[Start of section]
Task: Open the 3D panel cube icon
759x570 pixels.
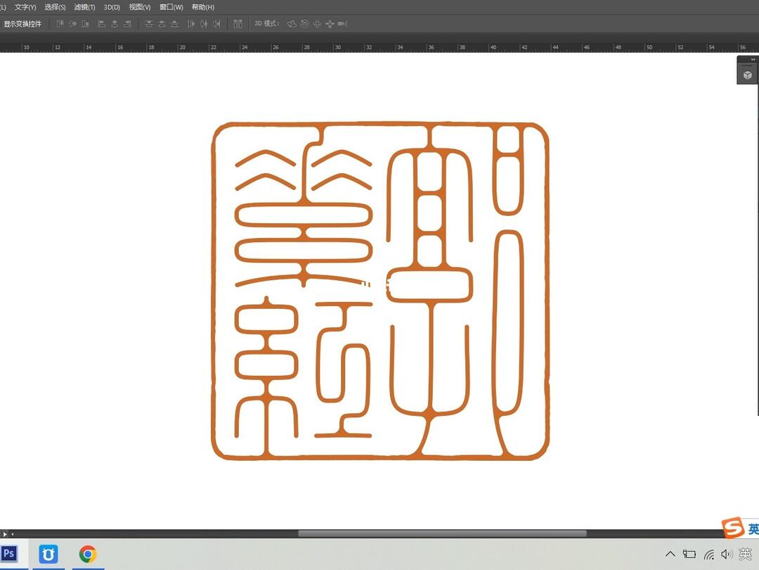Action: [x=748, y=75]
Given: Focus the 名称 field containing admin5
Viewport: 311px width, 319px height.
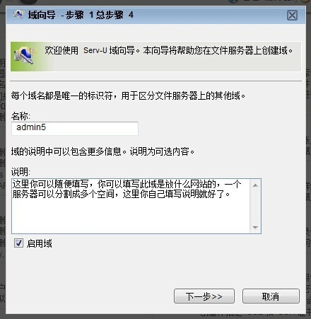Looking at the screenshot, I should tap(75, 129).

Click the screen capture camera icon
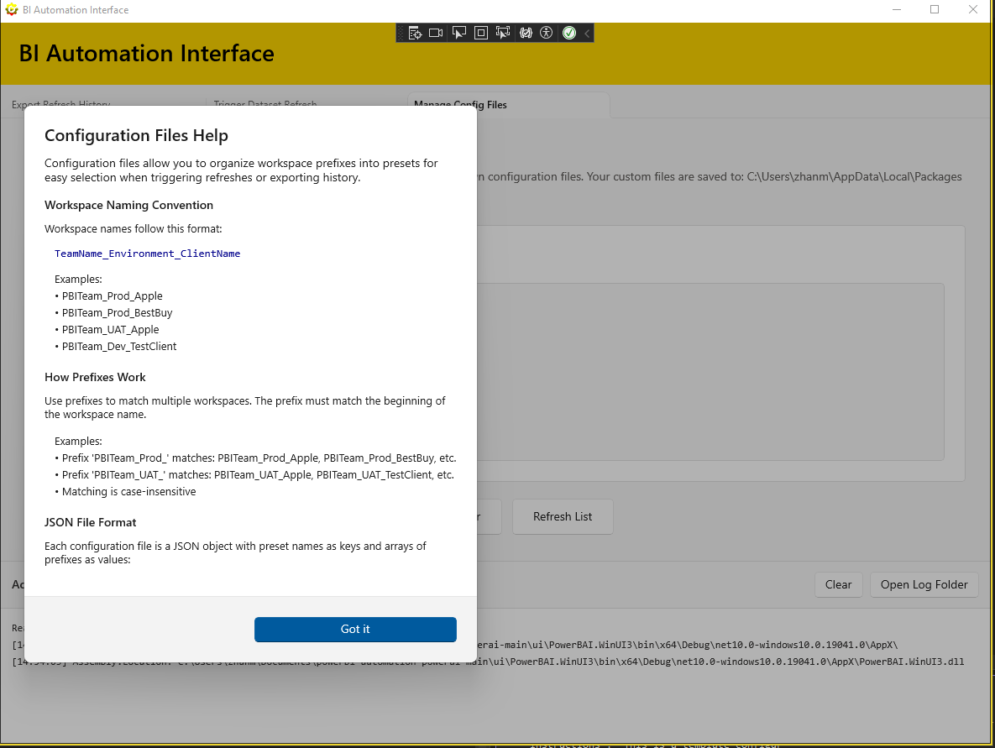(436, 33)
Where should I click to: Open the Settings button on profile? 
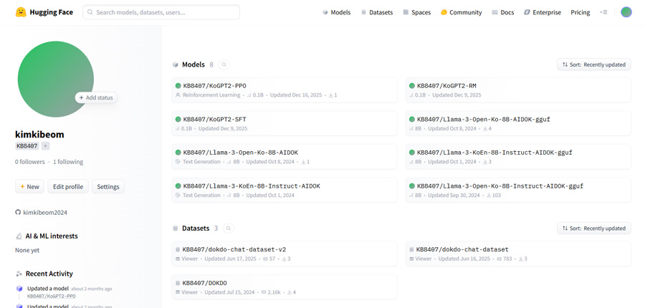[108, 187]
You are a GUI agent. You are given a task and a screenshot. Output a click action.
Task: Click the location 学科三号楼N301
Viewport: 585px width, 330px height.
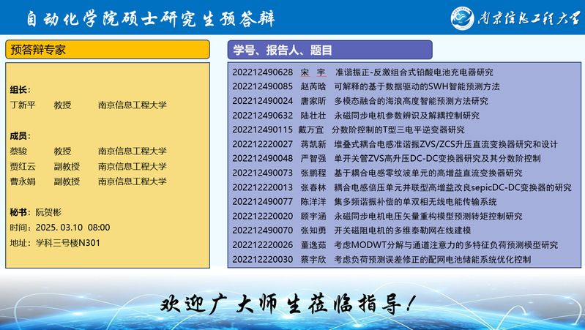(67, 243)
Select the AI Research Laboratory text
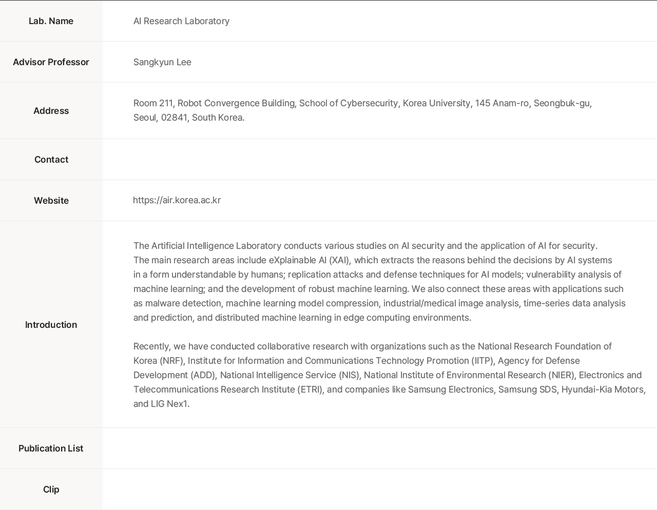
[End of section]
■ **TASK STATEMENT**: Copy out the listing above in full and keep the pictures out.

■ **ANSWER TO THE PROBLEM**:
Task: Open the 3D panel cube icon
759x570 pixels.
Action: [x=748, y=75]
Given: Focus the 名称 field containing admin5
Viewport: 311px width, 319px height.
Looking at the screenshot, I should tap(75, 129).

Click the screen capture camera icon
(436, 33)
Where should I click to: Open the Settings button on profile? 
[108, 187]
You are a GUI agent. You are given a task and a screenshot. Output a click action.
Task: Click the location 学科三号楼N301
Viewport: 585px width, 330px height.
(67, 243)
Select the AI Research Laboratory text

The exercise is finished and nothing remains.